This glossary was originally based on the McKinsey & Company white-paper “The Economic Potential of Generative AI - The Next Productivity Frontier”.

Artificial intelligence (AI) is the ability of software to perform tasks that traditionally require human intelligence.

Artificial neural networks (ANNs) are composed of interconnected layers of software-based calculators known as “neurons.” These networks can absorb vast amounts of input data and process that data through multiple layers that extract and learn the data’s features.

Deep learning is a subset of machine learning that uses deep neural networks, which are layers of connected “neurons” whose connections have parameters or weights that can be trained. It is especially effective at learning from unstructured data such as images, text, and audio.

Early and late scenarios are the extreme scenarios of our work-automation model. The “earliest” scenario flexes all parameters to the extremes of plausible assumptions, resulting in faster automation development and adoption, and the “latest” scenario flexes all parameters in the opposite direction. The reality is likely to fall somewhere between the two.

Fine-tuning is the process of adapting a pretrained foundation model to perform better ina specific task. This entails a relatively short period of training on a labeled data set, whichis much smaller than the data set the model was initially trained on. This additional training allows the model to learn and adapt to the nuances, terminology, and specific patterns found in the smaller data set.

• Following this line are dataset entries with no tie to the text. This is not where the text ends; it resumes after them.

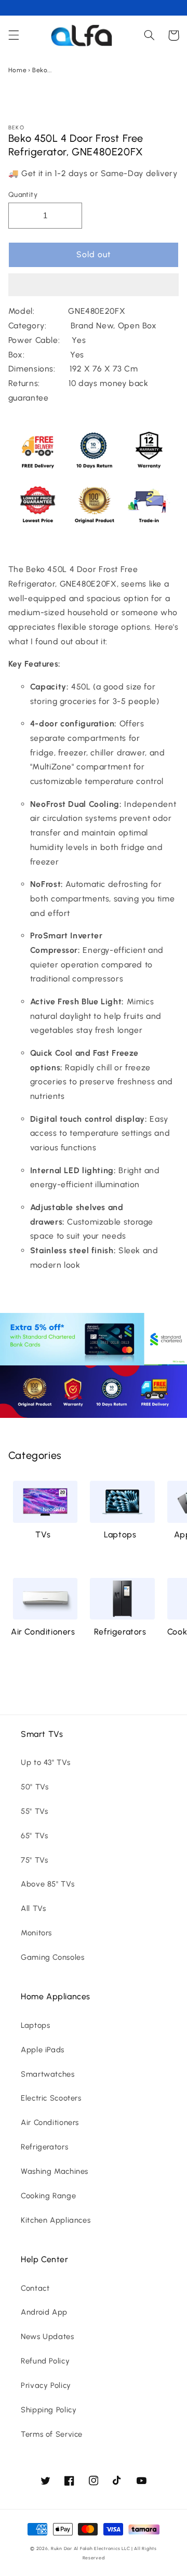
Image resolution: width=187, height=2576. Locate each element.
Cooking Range (48, 2195)
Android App (44, 2312)
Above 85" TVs (47, 1884)
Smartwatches (48, 2074)
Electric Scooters (51, 2098)
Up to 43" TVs (45, 1762)
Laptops (120, 1534)
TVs (42, 1534)
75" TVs (34, 1860)
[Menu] (13, 35)
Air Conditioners (43, 1632)
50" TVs (34, 1786)
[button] (93, 285)
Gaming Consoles (52, 1957)
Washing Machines (54, 2171)
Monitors (36, 1932)
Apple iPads (42, 2049)
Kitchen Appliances (55, 2220)
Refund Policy (45, 2361)
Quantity (22, 194)
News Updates (47, 2336)
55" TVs (34, 1811)
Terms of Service (52, 2434)
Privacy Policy (46, 2385)
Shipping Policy (48, 2409)
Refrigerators (120, 1632)
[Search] (149, 35)
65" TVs (34, 1835)
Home (17, 70)
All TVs (33, 1908)
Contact (35, 2288)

Foundation models (FM) are deep learning models trained on vast quantities of unstructured, unlabeled data that can be used for a wide range of tasks out of the box or adapted to specific tasks through fine-tuning. Examples of these models are GPT-4, PaLM, DALL·E 2, and Stable Diffusion.

Generative AI is AI that is typically built using foundation models and has capabilities that earlier AI did not have, such as the ability to generate content. Foundation models can also be used for nongenerative purposes (for example, classifying user sentiment as negative or positive based on call transcripts) while offering significant improvement over earlier models. For simplicity, when we refer to generative AI in this article, we include all foundation model use cases.

Graphics processing units (GPUs) are computer chips that were originally developed for producing computer graphics (such as for video games) and are also useful for deep learning applications. In contrast, traditional machine learning and other analyses usually run on central processing units (CPUs), normally referred to as a computer’s “processor.”

Large language models (LLMs) make up a class of foundation models that can process massive amounts of unstructured text and learn the relationships between words or portions of words, known as tokens. This enables LLMs to generate natural-language text, performing tasks such as summarization or knowledge extraction. GPT-4 (which underlies ChatGPT) and LaMDA (the model behind Bard) are examples of LLMs.

Machine learning (ML) is a subset of AI in which a model gains capabilities after it is trained on, or shown, many example data points. Machine learning algorithms detect patterns and learn how to make predictions and recommendations by processing data and experiences, rather than by receiving explicit programming instruction. The algorithms also adapt and can become more effective in response to new data and experiences.

Modality is a high-level data category such as numbers, text, images, video, and audio.

Productivity from labor is the ratio of GDP to total hours worked in the economy. Labor productivity growth comes from increases in the amount of capital available to each worker, the education and experience of the workforce, and improvements in technology.

Prompt engineering refers to the process of designing, refining, and optimizing input prompts to guide a generative AI model toward producing desired (that is, accurate) outputs.

Self-attention, sometimes called intra-attention, is a mechanism that aims to mimic cognitive attention, relating different positions of a single sequence to compute a representation of the sequence.

Structured data are tabular data (for example, organized in tables, databases, or spreadsheets) that can be used to train some machine learning models effectively.

Transformers are a relatively new neural network architecture that relies on self-attention mechanisms to transform a sequence of inputs into a sequence of outputs while focusing its attention on important parts of the context around the inputs. Transformers do not rely on convolutions or recurrent neural networks.

Use cases are targeted applications to a specific business challenge that produces one or more measurable outcomes. For example, in marketing, generative AI could be used to generate creative content such as personalized emails.

Unstructured data lack a consistent format or structure (for example, text, images, and audio files) and typically require more advanced techniques to extract insights.